HOW TO COMPLETE THIS TASK:
Render the material from the line with "at (1655, 682)." to the line with "This screenshot has width=773, height=507." as a JSON list of strings, one string per line, leaving out blank lines.

RECORDS SHOWN:

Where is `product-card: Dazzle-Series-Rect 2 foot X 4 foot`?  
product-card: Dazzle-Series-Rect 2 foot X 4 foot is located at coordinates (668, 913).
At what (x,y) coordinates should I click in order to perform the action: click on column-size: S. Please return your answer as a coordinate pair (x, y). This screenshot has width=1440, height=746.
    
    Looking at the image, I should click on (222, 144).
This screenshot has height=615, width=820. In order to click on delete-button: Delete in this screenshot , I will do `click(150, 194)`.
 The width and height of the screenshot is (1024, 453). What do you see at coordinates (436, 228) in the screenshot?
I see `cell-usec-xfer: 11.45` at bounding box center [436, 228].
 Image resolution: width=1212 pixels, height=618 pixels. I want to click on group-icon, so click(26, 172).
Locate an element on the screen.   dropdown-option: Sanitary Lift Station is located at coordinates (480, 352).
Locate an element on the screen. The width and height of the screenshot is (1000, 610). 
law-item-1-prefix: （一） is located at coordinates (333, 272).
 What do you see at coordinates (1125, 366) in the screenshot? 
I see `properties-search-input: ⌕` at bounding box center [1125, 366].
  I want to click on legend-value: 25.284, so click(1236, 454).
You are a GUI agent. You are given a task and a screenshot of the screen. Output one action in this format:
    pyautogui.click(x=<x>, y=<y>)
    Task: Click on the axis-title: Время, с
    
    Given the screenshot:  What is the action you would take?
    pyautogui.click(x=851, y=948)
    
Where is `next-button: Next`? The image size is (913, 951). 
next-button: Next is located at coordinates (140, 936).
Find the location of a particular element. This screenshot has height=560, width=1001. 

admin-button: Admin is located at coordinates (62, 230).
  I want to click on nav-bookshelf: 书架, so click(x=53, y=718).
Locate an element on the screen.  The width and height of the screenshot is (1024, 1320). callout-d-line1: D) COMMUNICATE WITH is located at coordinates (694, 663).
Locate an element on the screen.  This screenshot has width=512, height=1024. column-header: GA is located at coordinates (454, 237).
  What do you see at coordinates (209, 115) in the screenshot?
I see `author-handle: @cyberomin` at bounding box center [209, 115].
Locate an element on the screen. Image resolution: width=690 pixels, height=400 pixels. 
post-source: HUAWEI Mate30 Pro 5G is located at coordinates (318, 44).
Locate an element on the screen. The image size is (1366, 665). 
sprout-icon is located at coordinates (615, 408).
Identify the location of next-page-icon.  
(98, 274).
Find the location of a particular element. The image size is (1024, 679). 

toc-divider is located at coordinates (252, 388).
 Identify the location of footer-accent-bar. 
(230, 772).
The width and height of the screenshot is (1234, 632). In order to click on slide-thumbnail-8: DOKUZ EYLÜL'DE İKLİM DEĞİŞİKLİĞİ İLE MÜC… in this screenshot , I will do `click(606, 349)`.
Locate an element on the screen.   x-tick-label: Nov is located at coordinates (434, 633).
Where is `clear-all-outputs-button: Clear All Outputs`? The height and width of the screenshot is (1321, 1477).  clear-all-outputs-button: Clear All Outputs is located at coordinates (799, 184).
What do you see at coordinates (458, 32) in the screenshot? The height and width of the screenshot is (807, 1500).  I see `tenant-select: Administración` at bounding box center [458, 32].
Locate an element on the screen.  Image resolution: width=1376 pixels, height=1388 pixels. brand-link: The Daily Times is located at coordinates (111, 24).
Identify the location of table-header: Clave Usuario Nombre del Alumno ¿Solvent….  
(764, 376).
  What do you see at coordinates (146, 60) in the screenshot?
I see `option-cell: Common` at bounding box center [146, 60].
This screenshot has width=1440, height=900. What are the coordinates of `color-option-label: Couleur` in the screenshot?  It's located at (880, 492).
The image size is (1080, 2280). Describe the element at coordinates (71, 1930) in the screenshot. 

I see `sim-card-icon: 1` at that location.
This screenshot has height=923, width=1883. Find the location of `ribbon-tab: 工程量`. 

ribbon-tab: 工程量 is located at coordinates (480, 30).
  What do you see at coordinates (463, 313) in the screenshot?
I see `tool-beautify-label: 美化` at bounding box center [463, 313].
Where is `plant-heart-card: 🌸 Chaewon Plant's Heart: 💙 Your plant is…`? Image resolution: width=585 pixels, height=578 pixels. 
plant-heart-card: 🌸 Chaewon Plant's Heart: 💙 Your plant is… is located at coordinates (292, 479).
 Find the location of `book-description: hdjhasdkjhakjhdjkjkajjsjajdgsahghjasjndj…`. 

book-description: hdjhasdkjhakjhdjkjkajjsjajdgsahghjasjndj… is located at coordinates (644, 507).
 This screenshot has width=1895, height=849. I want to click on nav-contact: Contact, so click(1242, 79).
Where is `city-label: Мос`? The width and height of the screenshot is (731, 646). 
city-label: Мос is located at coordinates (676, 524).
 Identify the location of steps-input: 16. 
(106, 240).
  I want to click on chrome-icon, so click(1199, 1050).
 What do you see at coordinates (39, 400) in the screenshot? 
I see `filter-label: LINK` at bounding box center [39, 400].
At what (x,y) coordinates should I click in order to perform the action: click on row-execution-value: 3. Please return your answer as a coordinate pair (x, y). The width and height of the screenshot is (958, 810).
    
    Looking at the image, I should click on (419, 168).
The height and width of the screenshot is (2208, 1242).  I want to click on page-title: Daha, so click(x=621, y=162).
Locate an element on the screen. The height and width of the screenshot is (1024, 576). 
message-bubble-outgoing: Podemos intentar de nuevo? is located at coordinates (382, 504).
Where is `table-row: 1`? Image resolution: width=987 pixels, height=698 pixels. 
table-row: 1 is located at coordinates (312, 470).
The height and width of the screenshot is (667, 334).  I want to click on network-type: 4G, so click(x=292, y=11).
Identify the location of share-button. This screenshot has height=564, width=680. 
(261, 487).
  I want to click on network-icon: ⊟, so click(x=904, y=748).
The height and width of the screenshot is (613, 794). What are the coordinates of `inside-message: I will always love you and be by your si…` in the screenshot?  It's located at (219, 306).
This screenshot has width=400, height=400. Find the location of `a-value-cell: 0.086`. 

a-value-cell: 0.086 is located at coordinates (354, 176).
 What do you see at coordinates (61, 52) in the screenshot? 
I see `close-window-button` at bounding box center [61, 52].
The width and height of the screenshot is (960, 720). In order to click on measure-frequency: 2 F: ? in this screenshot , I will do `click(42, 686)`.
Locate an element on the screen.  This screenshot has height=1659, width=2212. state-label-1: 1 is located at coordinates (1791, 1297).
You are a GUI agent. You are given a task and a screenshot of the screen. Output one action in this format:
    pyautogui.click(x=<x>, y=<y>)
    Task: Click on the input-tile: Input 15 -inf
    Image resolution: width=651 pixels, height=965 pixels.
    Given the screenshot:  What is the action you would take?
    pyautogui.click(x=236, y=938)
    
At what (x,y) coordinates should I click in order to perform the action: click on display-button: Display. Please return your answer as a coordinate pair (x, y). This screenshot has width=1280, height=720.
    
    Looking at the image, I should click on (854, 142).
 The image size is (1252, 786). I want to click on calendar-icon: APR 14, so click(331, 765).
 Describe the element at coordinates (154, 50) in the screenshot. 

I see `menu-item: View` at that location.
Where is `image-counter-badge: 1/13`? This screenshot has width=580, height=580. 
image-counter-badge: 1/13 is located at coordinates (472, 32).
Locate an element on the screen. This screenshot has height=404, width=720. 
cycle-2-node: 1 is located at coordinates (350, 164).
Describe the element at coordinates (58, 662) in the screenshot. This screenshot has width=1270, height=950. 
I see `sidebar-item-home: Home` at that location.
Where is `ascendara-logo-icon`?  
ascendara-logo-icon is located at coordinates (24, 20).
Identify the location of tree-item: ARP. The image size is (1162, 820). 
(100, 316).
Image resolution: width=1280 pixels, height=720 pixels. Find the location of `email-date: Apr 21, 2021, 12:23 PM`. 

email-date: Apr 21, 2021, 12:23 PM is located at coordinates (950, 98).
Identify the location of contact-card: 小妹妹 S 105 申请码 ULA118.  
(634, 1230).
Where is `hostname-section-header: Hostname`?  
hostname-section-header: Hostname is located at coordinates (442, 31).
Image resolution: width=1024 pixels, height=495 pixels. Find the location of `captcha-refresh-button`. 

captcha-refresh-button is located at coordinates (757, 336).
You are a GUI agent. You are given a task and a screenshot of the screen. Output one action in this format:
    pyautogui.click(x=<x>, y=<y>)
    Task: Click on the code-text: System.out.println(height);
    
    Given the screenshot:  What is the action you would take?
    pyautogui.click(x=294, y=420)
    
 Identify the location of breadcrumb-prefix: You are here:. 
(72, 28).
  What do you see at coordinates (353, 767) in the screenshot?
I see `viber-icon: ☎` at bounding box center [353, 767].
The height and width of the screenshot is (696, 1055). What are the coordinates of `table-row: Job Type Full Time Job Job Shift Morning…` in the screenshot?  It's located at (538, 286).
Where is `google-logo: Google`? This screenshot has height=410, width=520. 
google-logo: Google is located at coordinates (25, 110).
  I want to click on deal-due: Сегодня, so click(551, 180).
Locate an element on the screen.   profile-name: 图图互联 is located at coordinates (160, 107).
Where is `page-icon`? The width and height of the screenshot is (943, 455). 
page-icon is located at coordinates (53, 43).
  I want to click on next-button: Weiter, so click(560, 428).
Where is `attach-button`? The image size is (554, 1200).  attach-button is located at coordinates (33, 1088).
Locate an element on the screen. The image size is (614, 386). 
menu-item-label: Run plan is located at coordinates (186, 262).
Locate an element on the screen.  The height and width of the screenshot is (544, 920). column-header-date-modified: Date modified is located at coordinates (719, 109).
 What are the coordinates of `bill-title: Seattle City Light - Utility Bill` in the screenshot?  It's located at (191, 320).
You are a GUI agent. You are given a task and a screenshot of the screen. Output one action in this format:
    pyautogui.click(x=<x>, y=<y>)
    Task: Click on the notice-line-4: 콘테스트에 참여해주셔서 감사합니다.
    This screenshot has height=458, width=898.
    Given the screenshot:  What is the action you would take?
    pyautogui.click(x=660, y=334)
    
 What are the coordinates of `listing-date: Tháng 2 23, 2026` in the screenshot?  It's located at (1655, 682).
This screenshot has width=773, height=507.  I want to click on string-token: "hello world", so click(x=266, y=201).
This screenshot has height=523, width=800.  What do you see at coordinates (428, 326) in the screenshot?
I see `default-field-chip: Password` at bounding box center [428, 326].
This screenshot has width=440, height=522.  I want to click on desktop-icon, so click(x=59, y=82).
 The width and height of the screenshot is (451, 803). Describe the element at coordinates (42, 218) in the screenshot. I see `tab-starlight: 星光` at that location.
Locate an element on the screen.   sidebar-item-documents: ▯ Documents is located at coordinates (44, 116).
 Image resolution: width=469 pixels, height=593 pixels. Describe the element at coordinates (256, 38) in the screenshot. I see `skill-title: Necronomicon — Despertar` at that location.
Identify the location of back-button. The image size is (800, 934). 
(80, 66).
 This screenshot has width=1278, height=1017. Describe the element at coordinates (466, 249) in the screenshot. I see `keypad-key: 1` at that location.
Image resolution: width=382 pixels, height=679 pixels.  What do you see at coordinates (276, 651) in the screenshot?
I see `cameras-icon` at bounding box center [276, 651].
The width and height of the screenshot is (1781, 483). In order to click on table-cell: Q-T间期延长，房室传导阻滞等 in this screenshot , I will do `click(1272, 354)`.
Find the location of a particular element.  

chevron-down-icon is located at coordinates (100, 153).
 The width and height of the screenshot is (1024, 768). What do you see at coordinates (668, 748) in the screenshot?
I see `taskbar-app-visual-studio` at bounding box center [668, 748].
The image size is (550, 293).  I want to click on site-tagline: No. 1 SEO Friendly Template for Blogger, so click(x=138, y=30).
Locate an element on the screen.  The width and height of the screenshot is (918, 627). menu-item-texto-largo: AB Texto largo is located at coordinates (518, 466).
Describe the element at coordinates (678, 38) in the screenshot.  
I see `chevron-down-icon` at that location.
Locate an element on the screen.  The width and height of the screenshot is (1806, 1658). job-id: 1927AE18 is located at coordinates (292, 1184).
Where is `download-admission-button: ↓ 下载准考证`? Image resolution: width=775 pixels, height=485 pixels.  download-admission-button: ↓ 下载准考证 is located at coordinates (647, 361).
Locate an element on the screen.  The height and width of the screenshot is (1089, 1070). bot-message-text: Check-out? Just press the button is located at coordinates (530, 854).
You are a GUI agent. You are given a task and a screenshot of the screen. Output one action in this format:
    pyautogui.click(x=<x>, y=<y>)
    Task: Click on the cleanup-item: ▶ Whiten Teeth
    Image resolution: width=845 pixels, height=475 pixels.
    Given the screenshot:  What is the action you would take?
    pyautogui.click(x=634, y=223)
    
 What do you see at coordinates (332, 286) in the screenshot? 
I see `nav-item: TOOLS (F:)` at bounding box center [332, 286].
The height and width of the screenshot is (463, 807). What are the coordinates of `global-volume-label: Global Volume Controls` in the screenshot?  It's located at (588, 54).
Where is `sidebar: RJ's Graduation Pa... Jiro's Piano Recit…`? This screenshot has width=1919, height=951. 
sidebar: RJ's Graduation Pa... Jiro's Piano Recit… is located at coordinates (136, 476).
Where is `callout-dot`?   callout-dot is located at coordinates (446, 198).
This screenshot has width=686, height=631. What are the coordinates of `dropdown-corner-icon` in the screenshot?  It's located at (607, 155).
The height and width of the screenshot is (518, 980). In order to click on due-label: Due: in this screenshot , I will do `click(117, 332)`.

WRITTEN ANSWER:
[
  " What are the coordinates of `listing-date: Tháng 2 23, 2026` in the screenshot?  It's located at (1655, 682).",
  "This screenshot has width=773, height=507.  I want to click on string-token: \"hello world\", so click(x=266, y=201)."
]